Start of RECORDS FOR THIS TASK

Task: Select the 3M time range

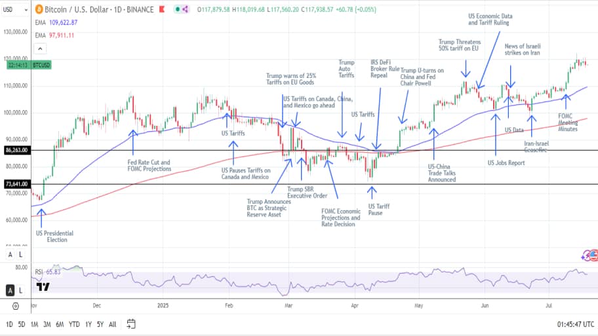Action: pyautogui.click(x=47, y=324)
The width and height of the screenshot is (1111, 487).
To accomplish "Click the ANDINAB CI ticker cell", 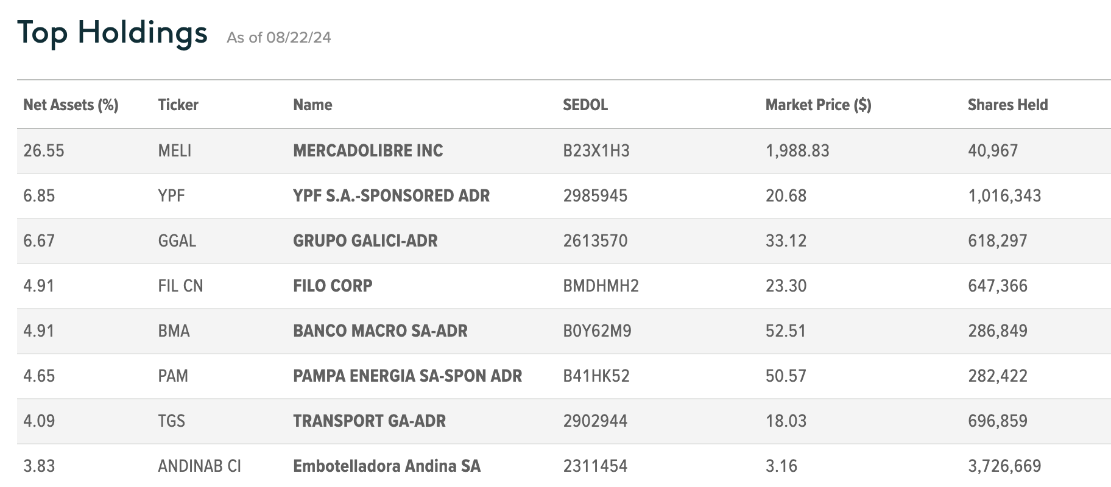I will coord(199,466).
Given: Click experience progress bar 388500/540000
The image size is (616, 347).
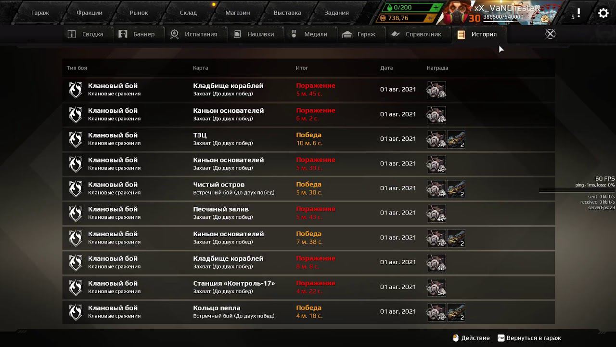Looking at the screenshot, I should pyautogui.click(x=503, y=17).
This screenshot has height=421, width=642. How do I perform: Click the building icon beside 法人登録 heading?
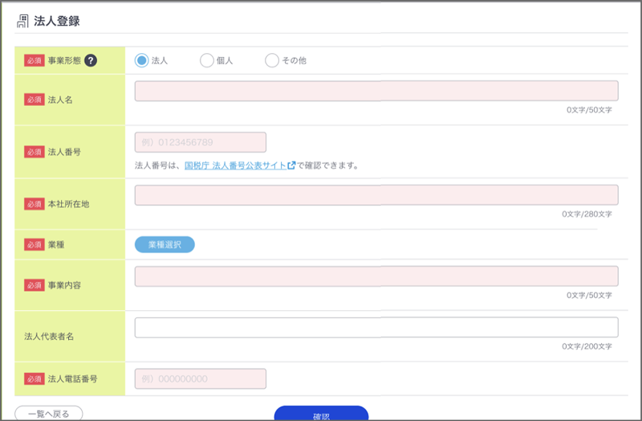[22, 21]
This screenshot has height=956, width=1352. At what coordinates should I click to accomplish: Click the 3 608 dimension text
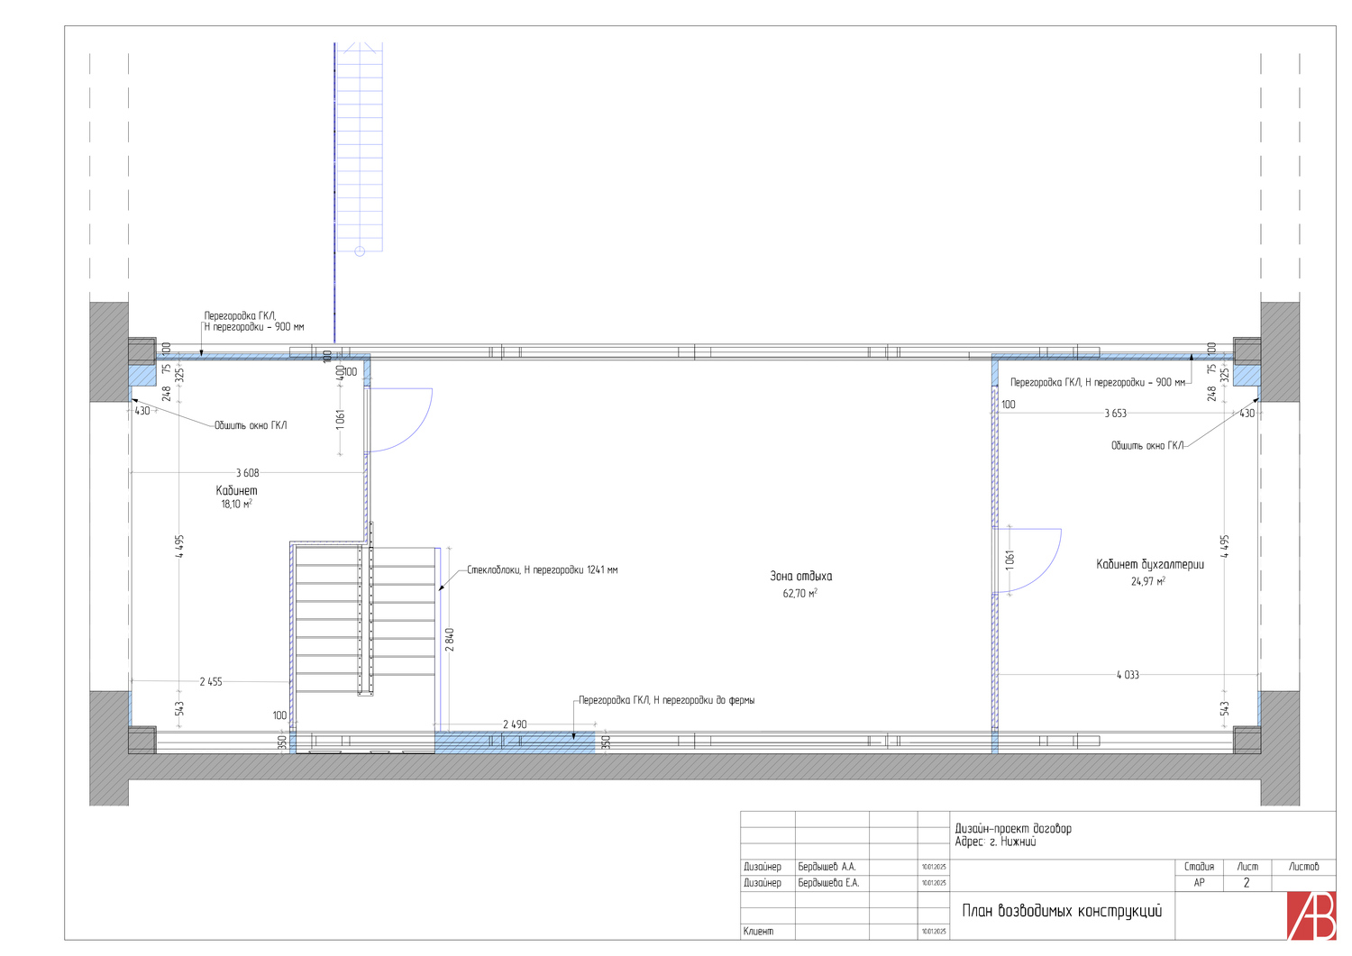pos(248,473)
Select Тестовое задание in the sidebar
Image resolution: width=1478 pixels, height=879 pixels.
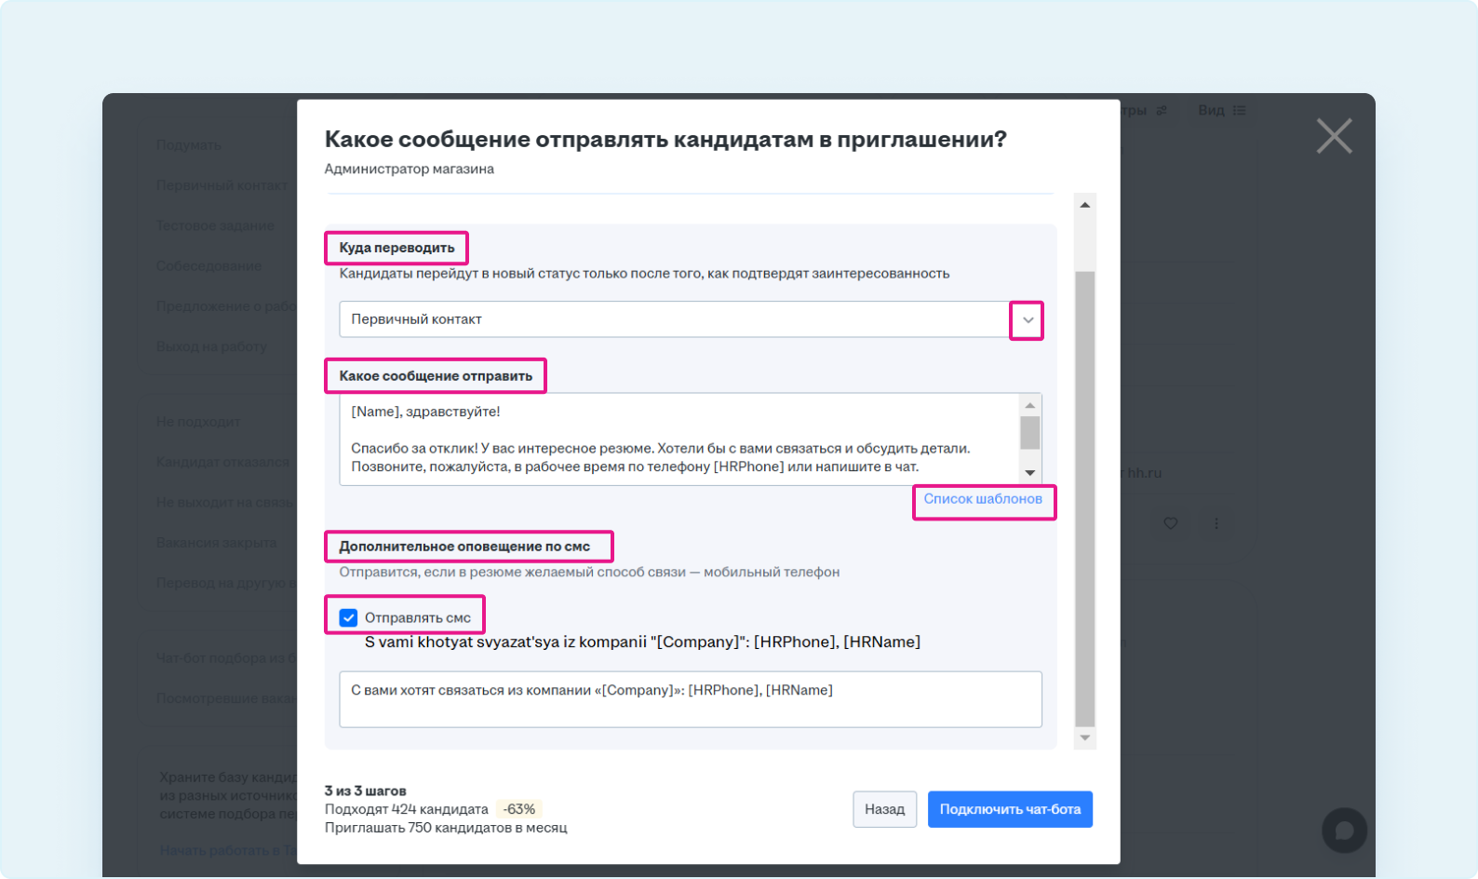[215, 225]
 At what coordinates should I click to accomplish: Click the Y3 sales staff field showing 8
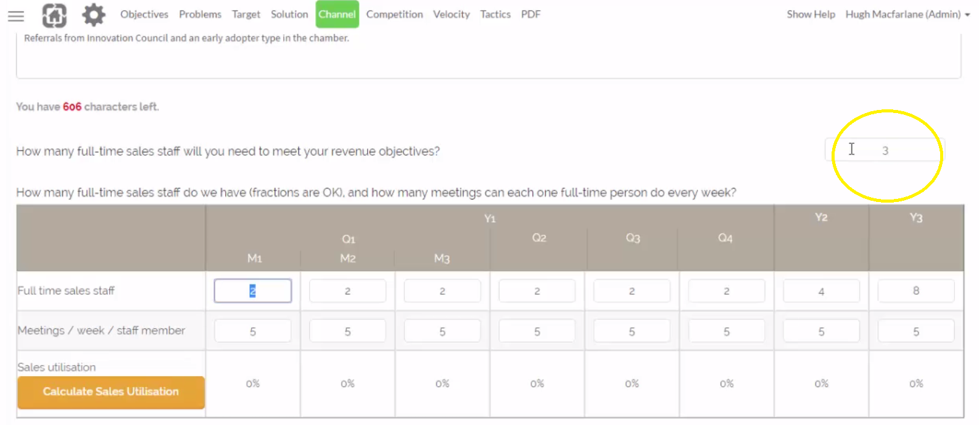tap(915, 290)
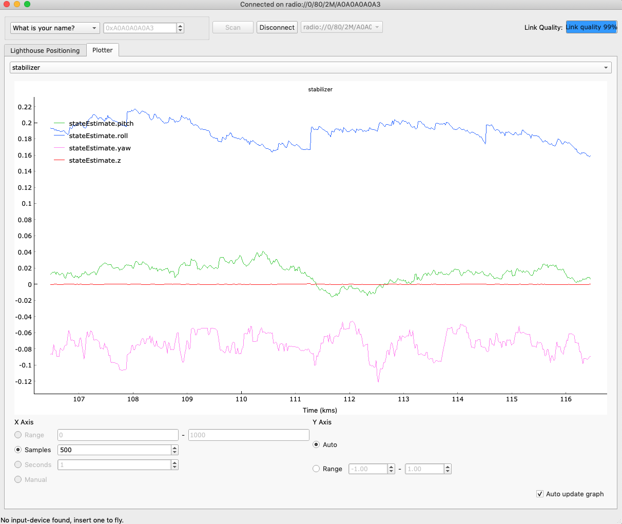Open the 'What is your name?' dropdown

tap(55, 28)
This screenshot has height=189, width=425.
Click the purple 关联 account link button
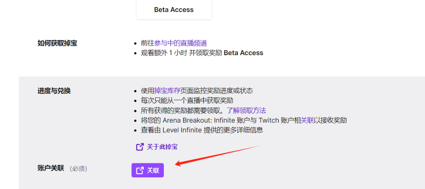coord(148,170)
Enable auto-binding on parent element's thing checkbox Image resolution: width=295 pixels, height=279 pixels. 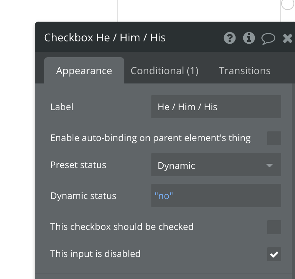(x=274, y=138)
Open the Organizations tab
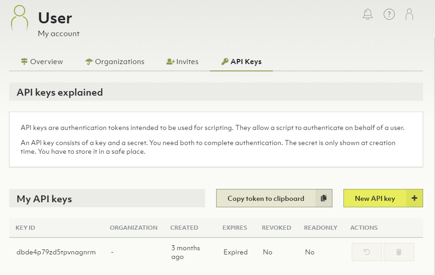This screenshot has height=275, width=435. click(x=115, y=62)
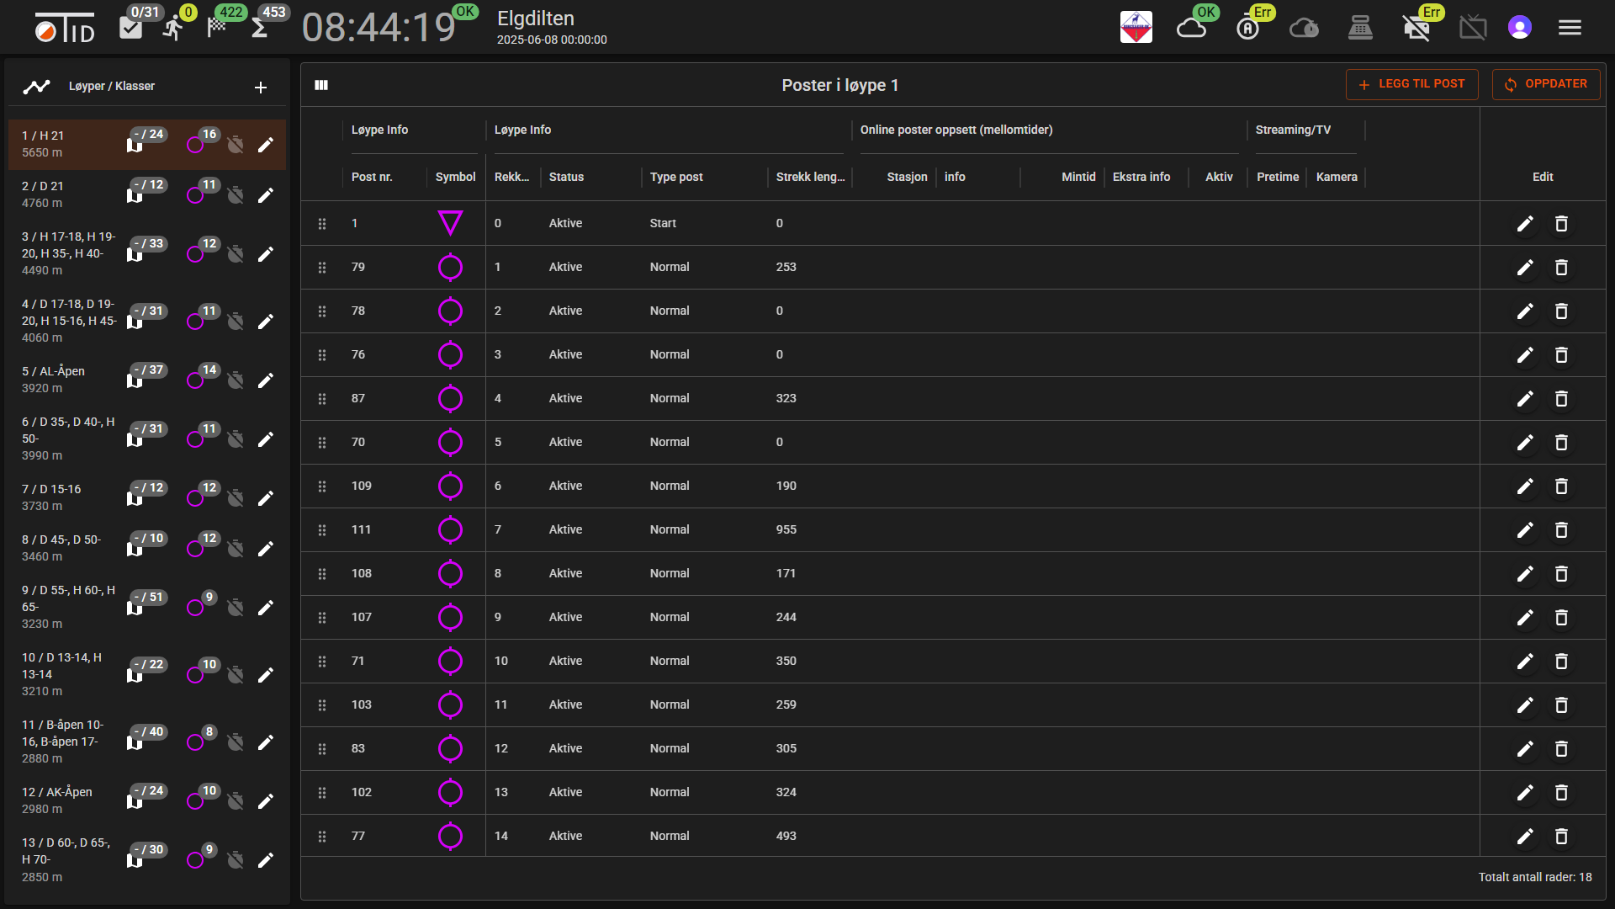Click the drag handle for post 109 row

[x=322, y=486]
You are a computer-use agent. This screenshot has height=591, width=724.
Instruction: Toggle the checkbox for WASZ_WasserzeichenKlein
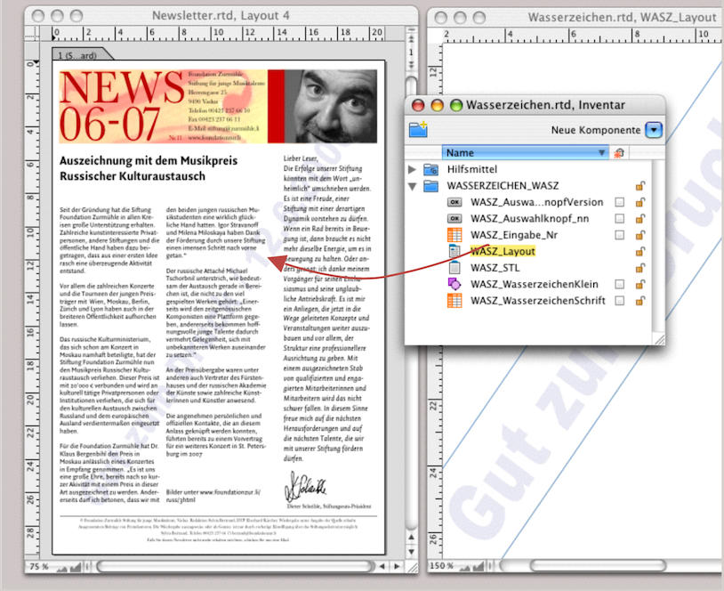coord(620,285)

End of RECORDS FOR THIS TASK

▸ YOUR OBJECTIVE:
What is needed is an exact copy of the lines above from the one with "Image resolution: width=1478" to the one with "This screenshot has height=189, width=425.", both ends kept, and nothing more; please leave the pictures out.

▸ TASK RESPONSE:
Image resolution: width=1478 pixels, height=879 pixels.
[215, 225]
 At what coordinates should I click to accomplish: Click the Y3 sales staff field showing 8
tap(915, 290)
Open the 'What is your name?' dropdown

tap(55, 28)
This screenshot has height=189, width=425.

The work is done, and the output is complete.